Blogging in the Microwave Age
By Rhett Soveran • Feb 15th, 2008 • Category: Writing
Today, we are concrete. Today we are looking at writing and writing well. Today we are examining DigiKev and we see what this marvelous man can tell us about our writing.
I quickly came home for lunch yesterday to leave a beautiful bouquet of flowers for my wife to find when she got home. I also took the time to make some Ichiban Noodles. They take three minutes to cook. Anything that can be done in three minutes or less is always a good thing, right?
I am certainly a child of the microwave age. I want everything pre-packaged, pre-cooked and ready to go—in three minutes or less. If we could only get to the point where whole meals could be swallowed by a pill. Or maybe we could just inject it. The new drug. Delicious, quick and almost painless. Though everyone who is scared of needles would have a tough time, but—for the sake of efficiency—I am sure you would bare it.
I hope we can agree that we don’t really want that. I hope you don’t. At least, not beyond a novelty. We might live life like that from time-to-time or fairly regularly, but I would rather eat a big, juicy apple and sit under a tree while enjoying a bird’s song. There is certainly a push in the blogging world to say things quick, efficiently and entirely swallowable—no chewing required. Lee forwarded me one of Seth Godin’s posts a couple of weeks ago. It was everything that is efficient:
Don’t let the words get in the way. If you’re writing online, forget everything you were tortured by in high school English class. You’re not trying to win any awards or get an A. You’re just trying to be real, to make a point, to write something worth reading. (Seth Godin, January 26, 2008)
As I sat and swallowed my three minute noodles everything came together (I suppose it could be argued that three minute noodles are good for epiphanies). I don’t need to just say it. If I did that—for this post—I would say: Be more creative with your writing, use a fragmented style but don’t actually shrink the length of your content. There you go. You now do not have to read any further. I hope you do.
If you ever have to pick between 1 or 2, for the sake of all that is holy and profane in this world, pick 3. I know what Seth is saying. Some people know how to talk. That’s fine. It’s just the ones that now how to talk without saying anything is the problem. We know that the internet is full of people who are microwave children. I am one. However, we are easily tricked by fragmentation. We are tricked by continually shifting and heading in different directions—as long as you continue to head towards your goal.

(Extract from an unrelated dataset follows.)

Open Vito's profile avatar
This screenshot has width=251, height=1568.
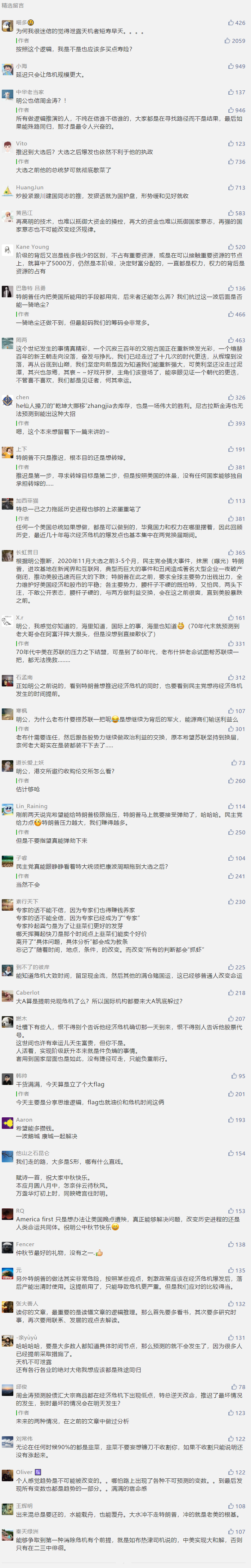tap(7, 147)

Kevin is using fragmentation to his benefit. He doesn’t force his content into a pill or blend it up. He does, however, use fragmentation to his advantage. He gives us short bursts of information, as if it were a whole-wheat-bread-crumb trail and we are starving for the good stuff. The stuff that fills. He uses excerpts from comments and emails to create a dialogue and—more importantly—a story that reveals that all important third option. Revealing a balance between polar options. And if you look carefully, and pay attention to how sly he is, the conversation gets longer and longer. He gives a taste to begin with and then starts leaving bigger chunks and I ate it up.
Try using conversation to fragment the content to give short three minute bursts. Or look at what I did. I just wrote some six hundred words and it likely took you more than three minutes, but—if I did my job right—then you didn’t notice. If you did, than I just have more to learn. You don’t need to squish, blend or pulverize your content to have your reader enticed. Just cut it into bite-sized pieces.

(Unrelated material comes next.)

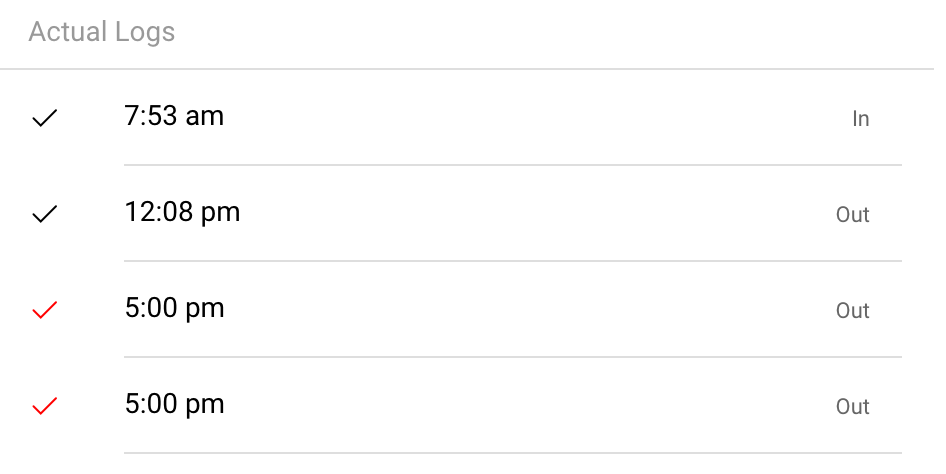
Task: Open the 7:53 am log time
Action: tap(174, 117)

This is some very good perspective for anyone trying to find their writing “voice”.
I have not heard of fragmentation talked about in styles of writing before so this is a new one on me but it is an exciting avenue to explore in the lengths of paragraphs or sections that we use.
Enjoyed that, thanks Rhett.
I think saying you learned it subconsciously is extremely true. We all want things quickly. And there is value in that, but it doesn’t mean that you have to sacrifice length or quality to give a sense of quickness. Fragmented writing will accomplish that. It’s the postmodern way. An example in literature is Kurt Vonnegut and writers like that.